A machine learning project that uses Natural Language Processing (NLP) to identify and classify real disaster-related tweets from non-disaster tweets.
TweetAlert is an intelligent system that helps emergency responders and disaster management teams quickly identify genuine disaster-related social media content. Using advanced machine learning techniques, it differentiates between tweets about actual emergencies (e.g., "Forest fire spreading near downtown!") and non-emergency tweets using similar language (e.g., "This new album is fire!").
.
├── .github/ # GitHub Actions workflows
├── ML/ # Core ML implementation
│ ├── data/ # Training and test datasets
│ ├── dataset/ # Data loading and processing
│ ├── helper_functions/# Utility functions
│ ├── modelling/ # Model implementations
│ └── predictions/ # Model outputs
├── tests/ # Test suite
└── wandb/ # Weights & Biases logging
- Binary classification of tweets (disaster vs non-disaster)

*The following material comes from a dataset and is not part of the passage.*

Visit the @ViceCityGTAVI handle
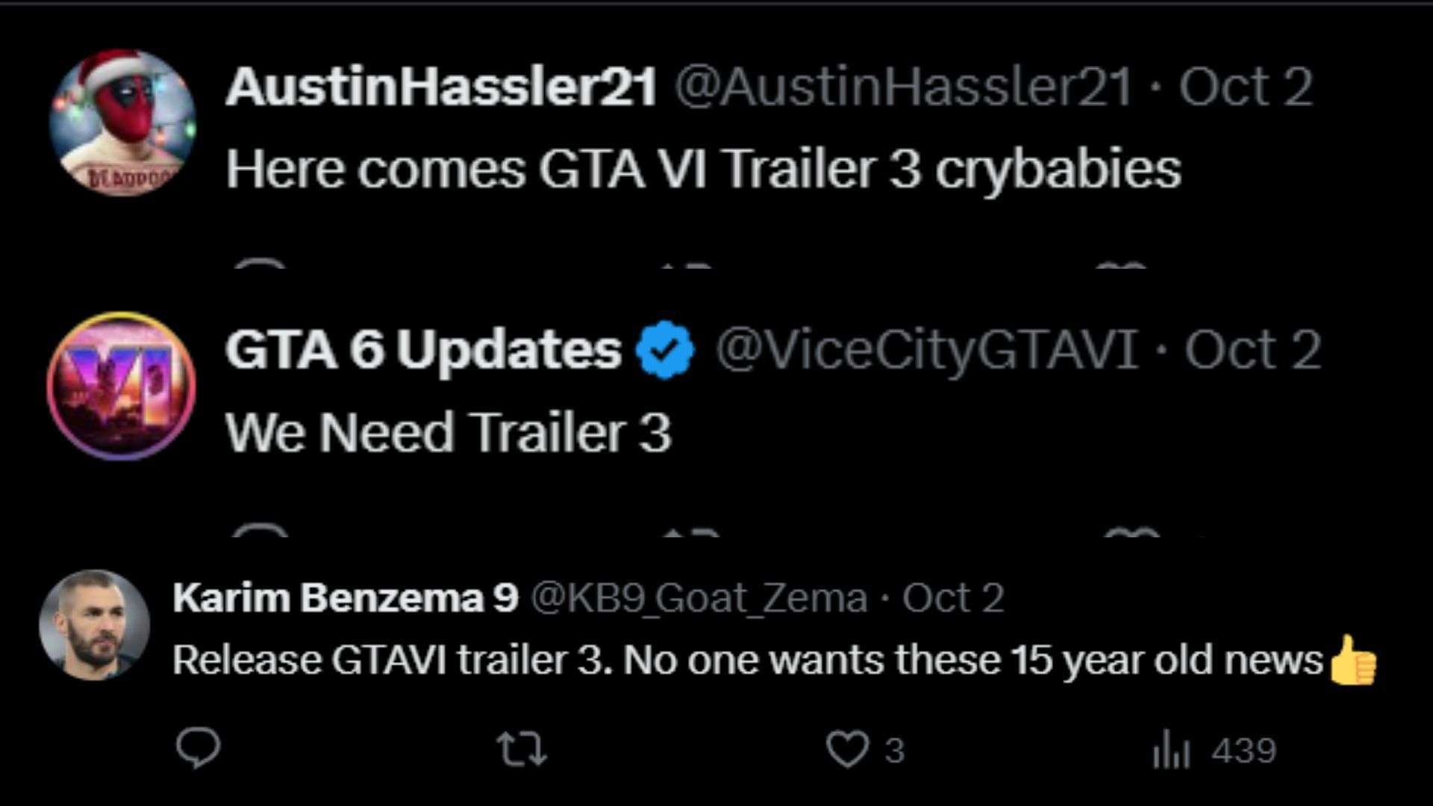(927, 350)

- PyTorch-based implementation
- Multiple model architectures
- Weights & Biases integration for experiment tracking
- Comprehensive test coverage
- GPU acceleration support
- Python 3.7+
- PyTorch
- torchvision
- torchtext
- pandas
- numpy
- scikit-learn
- wandb
- matplotlib
- tqdm
- Clone the repository
git clone https://github.com/Programmer-RD-AI/NLP-Disaster-Tweets.git
- Install dependencies
pip install -r requirements.txt
To train the model:
python run.py
Monitor training progress in the Weights & Biases dashboard.

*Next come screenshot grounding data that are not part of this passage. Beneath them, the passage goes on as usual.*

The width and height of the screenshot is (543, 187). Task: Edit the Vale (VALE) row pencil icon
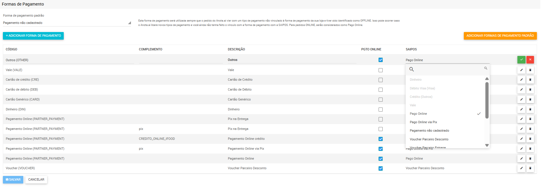coord(521,70)
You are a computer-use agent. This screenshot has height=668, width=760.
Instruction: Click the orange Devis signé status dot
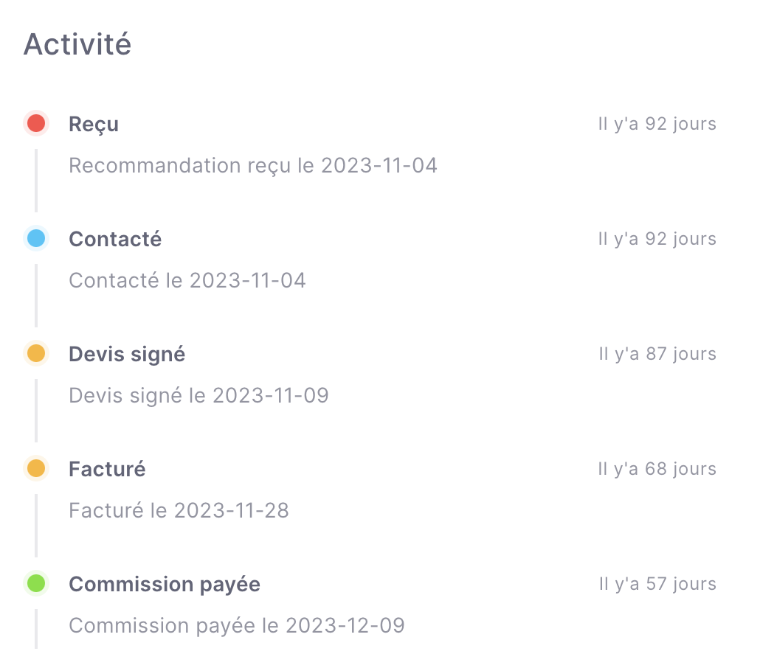point(36,353)
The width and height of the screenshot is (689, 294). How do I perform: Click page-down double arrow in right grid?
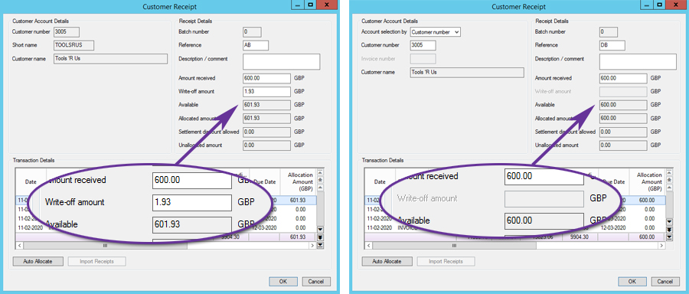669,230
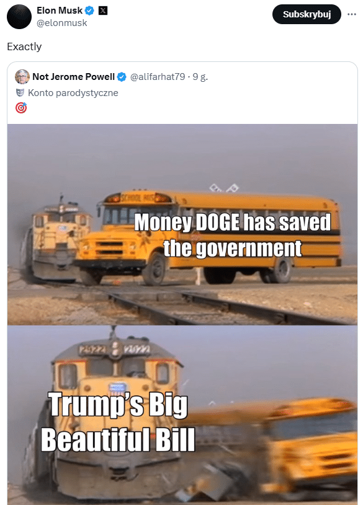Screen dimensions: 363x505
Task: Click Not Jerome Powell's verified badge
Action: (122, 77)
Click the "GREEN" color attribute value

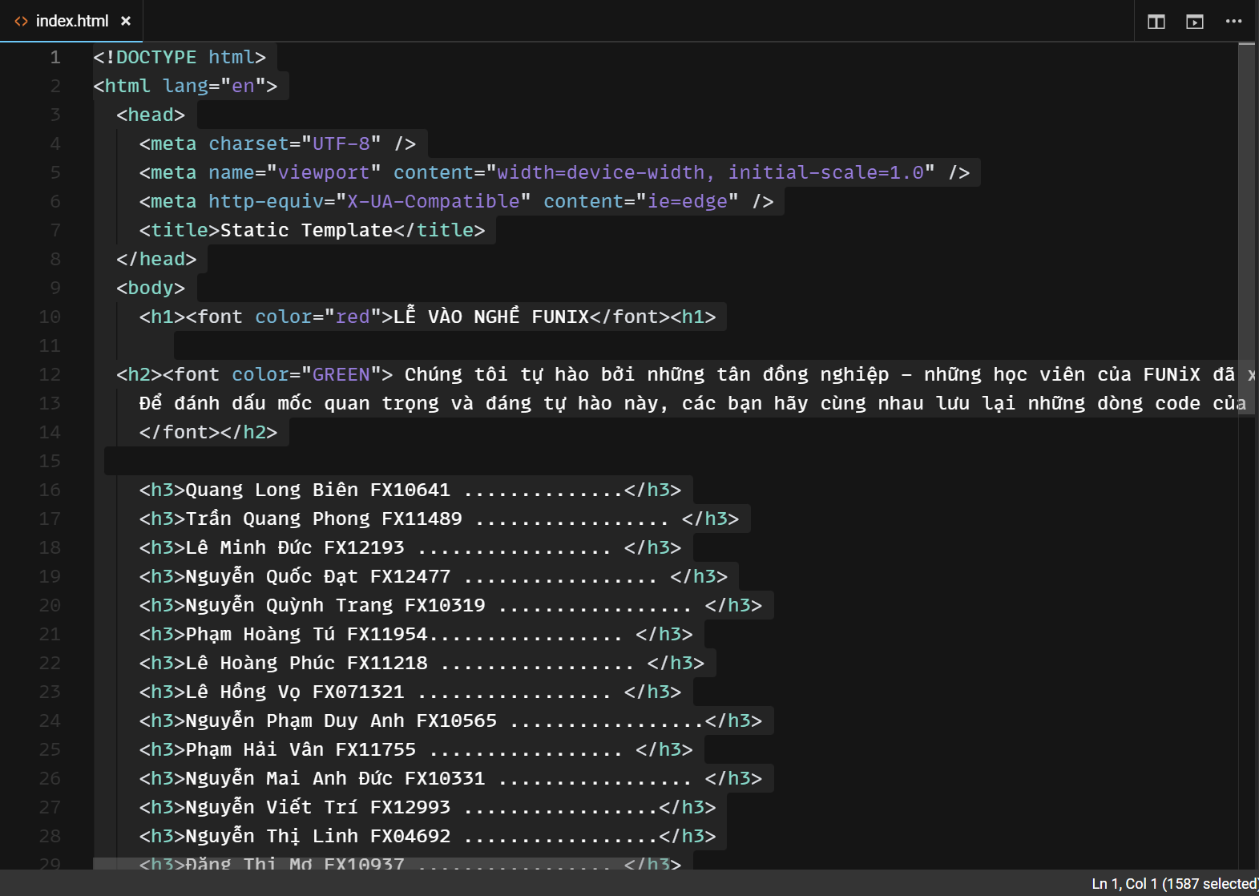coord(341,375)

The project uses two main datasets:
- train.csv: Labeled tweets for training
- test.csv: Unlabeled tweets for prediction
Labels:
- 1: Real disaster
- 0: Not a real disaster
- Fork the repository
- Create a feature branch
- Commit changes
- Push to the branch
- Open a pull request
This project is licensed under the Apache License 2.0 - see the LICENSE file for details.